Desde Victoria con Amor

Entre las aguas azuladas del estrecho de Juan de Fuca, donde el tiempo parece detenerse y la historia se entrelaza con la naturaleza en su forma más pura, se erige el Fairmont Empress, un bastión de elegancia en el corazón de Victoria, la joya de la isla. Esta ciudad, cuya serenidad invita a la calma, me acogió con los brazos abiertos, como si el destino hubiera conspirado para que mi alma se sumergiera en su belleza atemporal.

Al llegar, el hotel me recibió con su arquitectura imponente, una mezcla perfecta de grandeza y nostalgia. Los muelles que antaño recibieron los barcos de viajeros intrépidos ahora observaban en silencio, como guardianes de secretos que solo el paso del tiempo puede desvelar. Cada rincón del Fairmont Empress me hablaba con suavidad, como un susurro que me invitaba a descubrir los relatos que sus paredes habían guardado durante más de un siglo.

Mi impactante suite en el hotel, impregnada de una elegancia discreta, me sedujo con vistas privilegiadas del puerto, donde las aguas tranquilas reflejaban la luz dorada del sol. Aquí, rodeada de lujo y confort, me sentí como si el tiempo fuera un convidado ajeno, lejano de las prisas y las rutinas del mundo exterior. Y así, cada día comenzó y terminó con el abrazo invisible de un lugar que, por su belleza y su historia, me envolvía como si fuera parte de él.

Explorar Victoria fue un viaje sensorial. En bicicleta eléctrica, recorrí los senderos que serpentean entre los parques y jardines, respirando el aire fresco del océano, que acariciaba mi piel con una dulzura indescriptible. Visité el pintoresco Fihserman’s Wharf y exploré la magia histórica del hermoso castillo Craigdarroch. La ciudad se desplegaba ante mis ojos en un ritmo pausado, como si cada calle y cada rincón estuviera diseñado para invitarme a detenerme, a observar, a absorber cada detalle. Los jardines de Butchart, con su esplendor natural y arboles repletos de flores rosadas, se convirtieron en un refugio de paz.

Por la tarde disfruté de un delicioso fondue de queso y chocolate en el restaurante Veranda, al aire libre y junto a una acogedora chimenea.

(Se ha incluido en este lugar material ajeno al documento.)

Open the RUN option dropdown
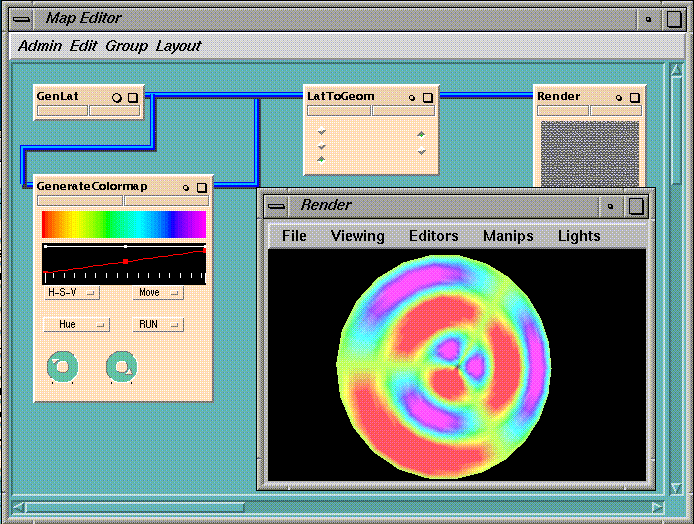 157,325
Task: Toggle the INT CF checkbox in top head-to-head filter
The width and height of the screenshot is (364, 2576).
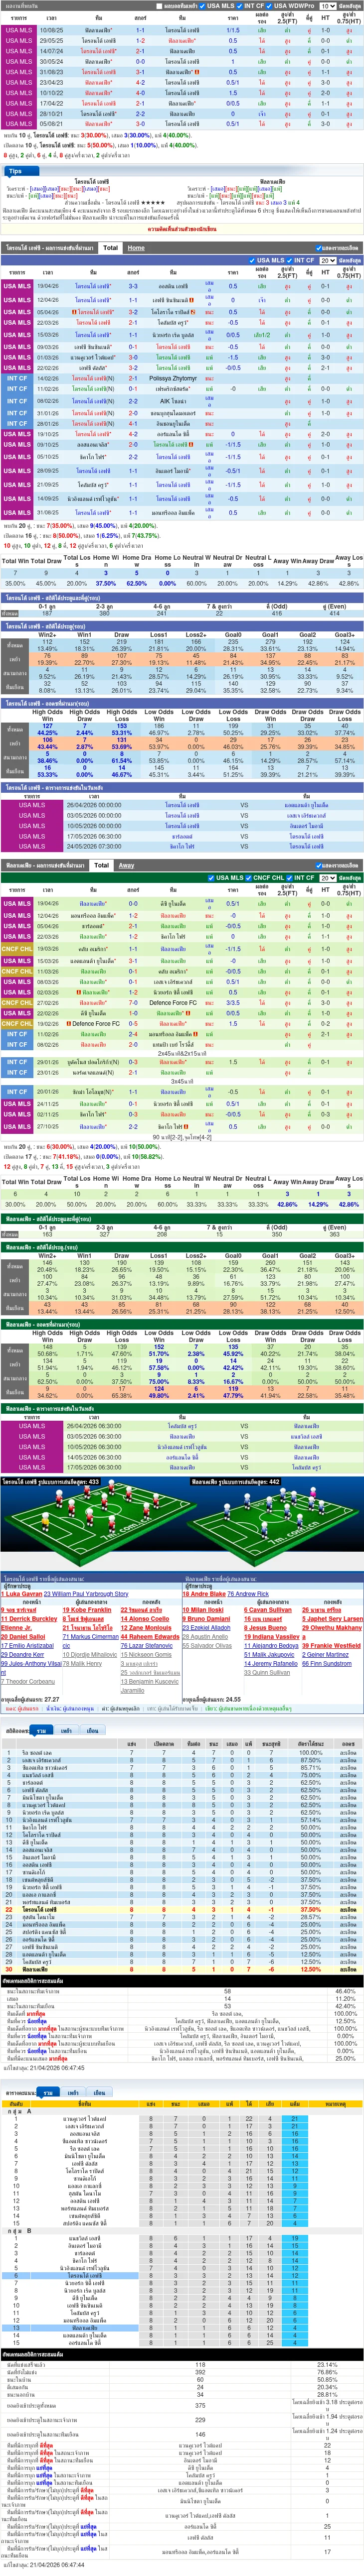Action: tap(243, 6)
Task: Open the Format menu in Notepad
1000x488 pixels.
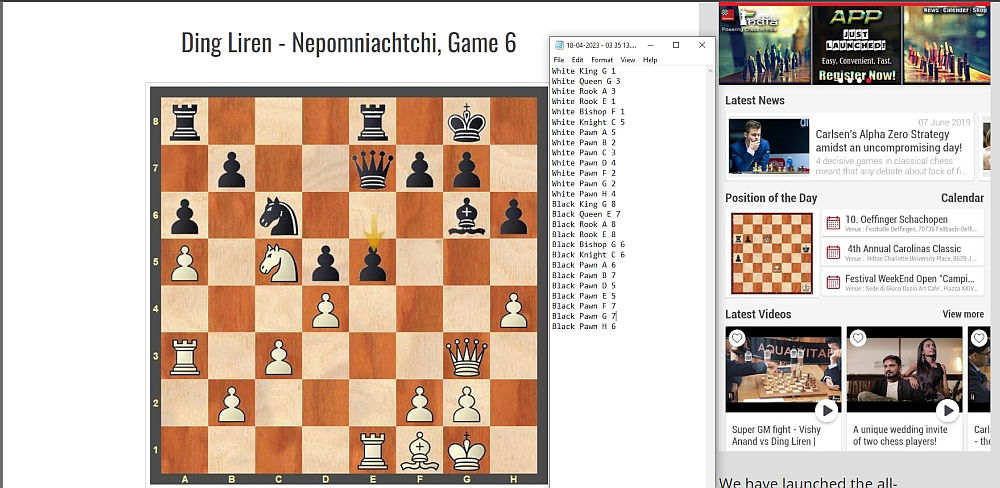Action: [x=601, y=60]
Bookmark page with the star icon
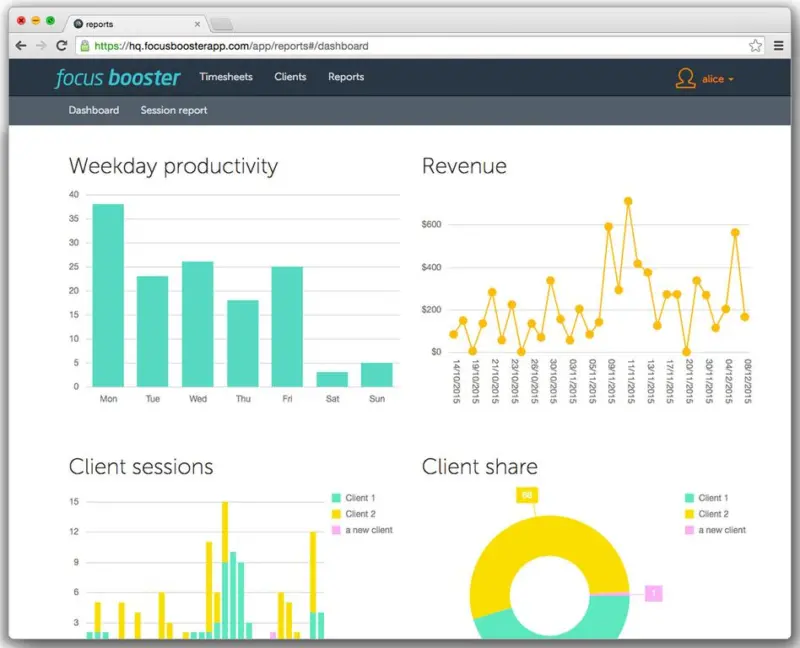This screenshot has height=648, width=800. pos(755,46)
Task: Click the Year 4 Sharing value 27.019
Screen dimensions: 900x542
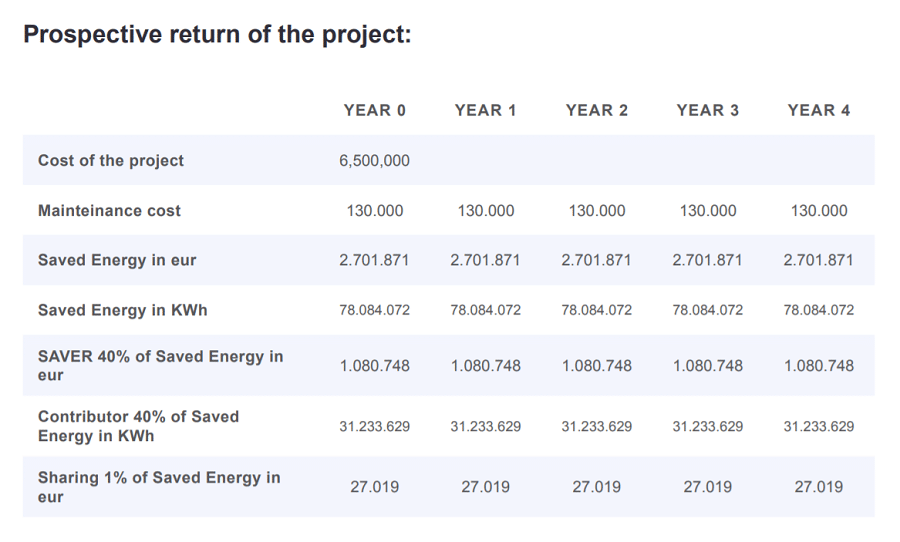Action: coord(818,487)
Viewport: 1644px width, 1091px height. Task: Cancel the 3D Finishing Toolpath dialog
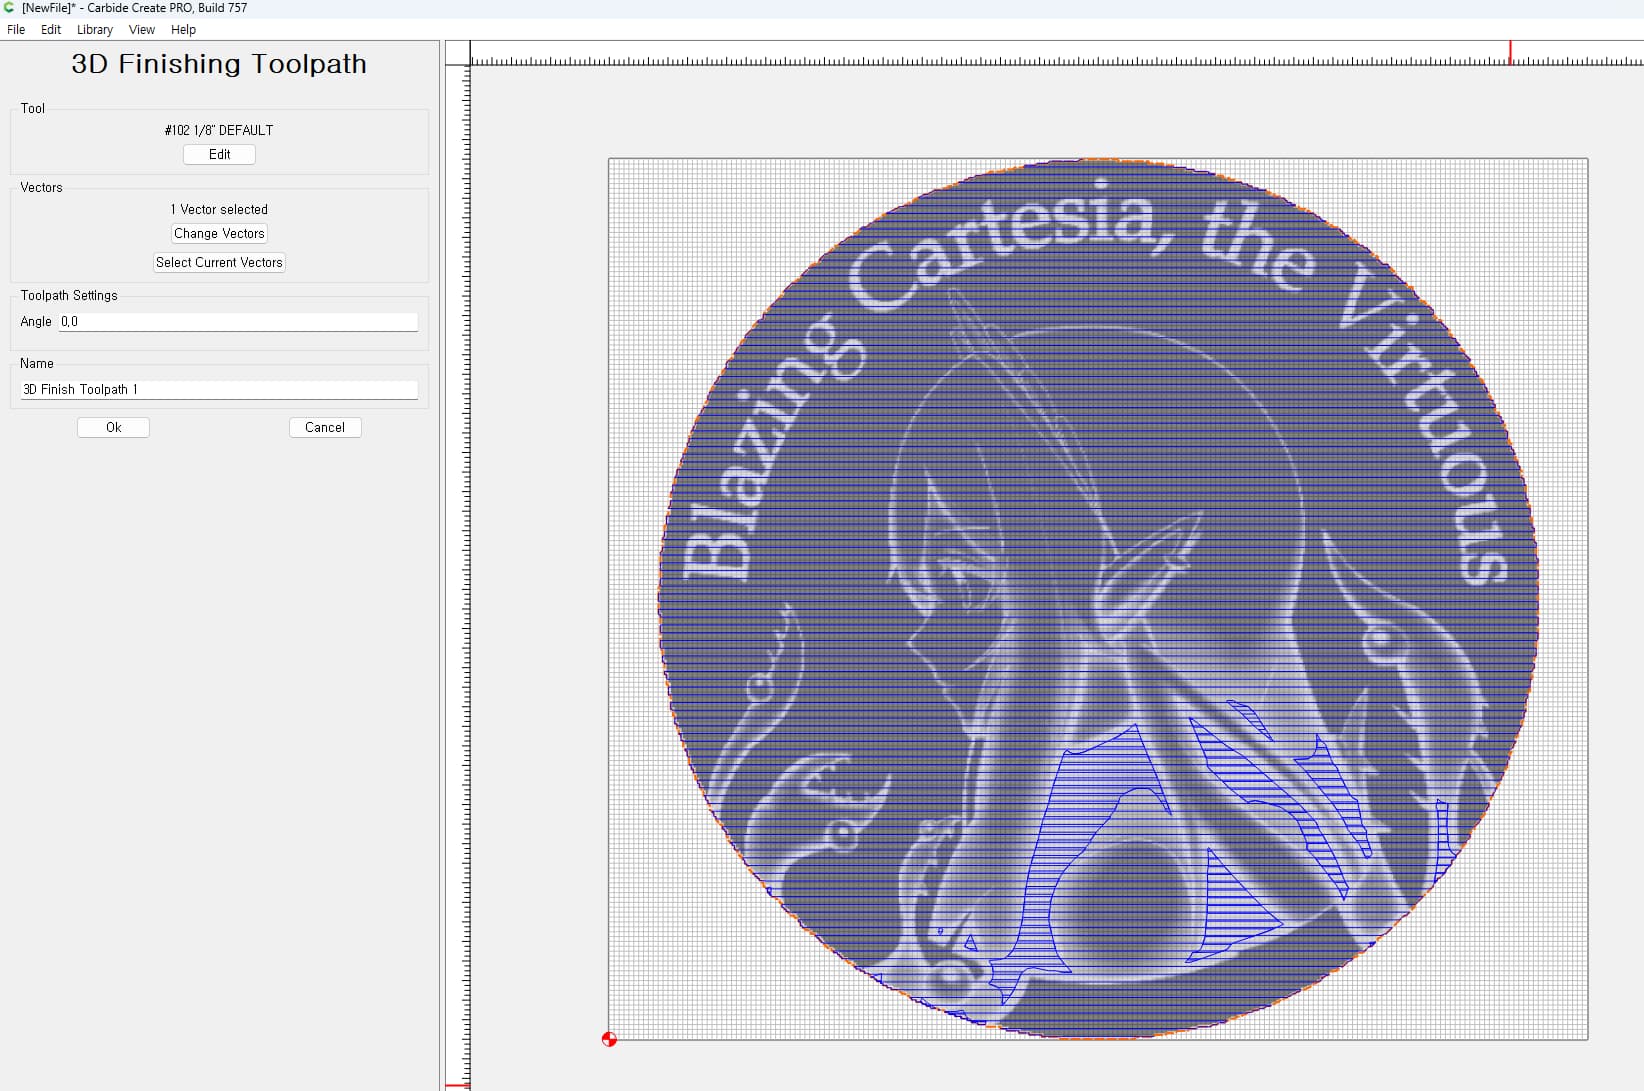325,427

El aire fresco de la isla se mezclaba con el calor de las llamas, mientras el queso cremoso y el chocolate dulce se deslizaban sobre el paladar, creando una combinación perfecta de sabores y sensaciones. El ambiente íntimo y relajado, rodeado de la belleza natural de Victoria y con vistas al Parlamento de la ciudad, hacía de cada bocado un momento de pura indulgencia, donde el tiempo parecía detenerse y todo se centraba en el placer de la comida y la compañía.

En las noches, regresé al Fairmont Empress, como quien vuelve a su hogar después de un día de aventuras. Aquí, el restaurante Q at Empress me ofreció un festín de sabores, donde la frescura del Pacífico Noroeste se fusionaba con la tradición culinaria de la región. Cada plato, elaborado con los mejores ingredientes locales, me invitaba a saborear la historia de esta isla a través de sus sabores. Como si cada bocado fuera una oda a la tierra y al mar que rodean a Victoria, una experiencia sensorial que resonaba en mi memoria.

Al mirar el sol que se ponía lentamente sobre el puerto, su luz tiñendo el cielo y la majestuosa fachada del Parlamento de tonos dorados y rosados, me percaté que Victoria es un lugar que se vive, que se siente en cada rincón, en cada encuentro, en cada momento suspendido en el tiempo. Aquí, el Fairmont Empress, con su legado, su lujo y su conexión con la historia, se convirtió en mi refugio en este viaje a través del tiempo y la naturaleza, un hogar efímero que permanecerá en mi memoria, siempre.